Send important executor logs to task logs #40468

vincbeck · 2024-06-27T19:19:12Z

If the executor fails to start a task, the user will not see any logs in the UI because the task has not started. This PR leverages TaskContextLogger implemented in #32646. It forwards the important error messages when an executor fail to execute a task to the task logs.

cc @o-nikolas

^ Add meaningful description above
Read the Pull Request Guidelines for more information.
In case of fundamental code changes, an Airflow Improvement Proposal (AIP) is needed.
In case of a new dependency, check compliance with the ASF 3rd Party License Policy.
In case of backwards incompatible changes please leave a note in a newsfragment file, named {pr_number}.significant.rst or {issue_number}.significant.rst, in newsfragments.

airflow/utils/log/task_context_logger.py

o-nikolas

Left a few comments. Also what about the Batch executor? Do you plan on fast following with that after this PR?

airflow/executors/base_executor.py

airflow/utils/log/task_context_logger.py

airflow/providers/amazon/aws/executors/ecs/ecs_executor.py

vincbeck · 2024-06-27T21:06:13Z

Left a few comments. Also what about the Batch executor? Do you plan on fast following with that after this PR?

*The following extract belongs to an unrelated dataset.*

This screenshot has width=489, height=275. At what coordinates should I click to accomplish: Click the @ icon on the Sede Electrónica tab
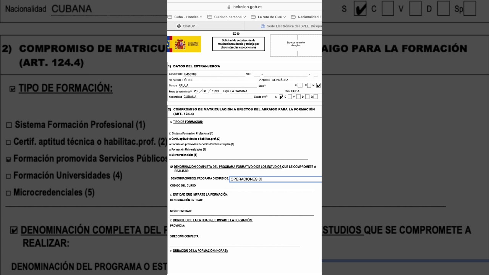tap(263, 26)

Yep, my plan is to first do it with one executor and receive feedbacks, address feedbacks etc ... Then when the direction is set, I'll create another PR for BatchExecutor

ferruzzi · 2024-06-27T22:57:47Z

Had a look and I don't have anything extra to add; I like the direction this is going. I'd need to see some examples to have any real opinion on the question of one or one-per-executor but otherwise, I think it looks good after that one change to the session creation that Niko mentioned.

RNHTTR · 2024-06-28T16:27:22Z

airflow/executors/base_executor.py

-                self.log.error(
-                    "could not queue task %s (still running after %d attempts)", key, attempt.total_tries
+                self.task_context_logger.error(
+                    "could not queue task %s (still running after %d attempts)",


I think it's confusing for a user to see that a task couldn't be queued because it's currently running. Is there any way to make this log message more useful/intuitive?

Do you have any suggestions?

No, but I've run into this when troubleshooting and it always confuses me 😅

You're the perfect candidate to create a meaningful error message then :)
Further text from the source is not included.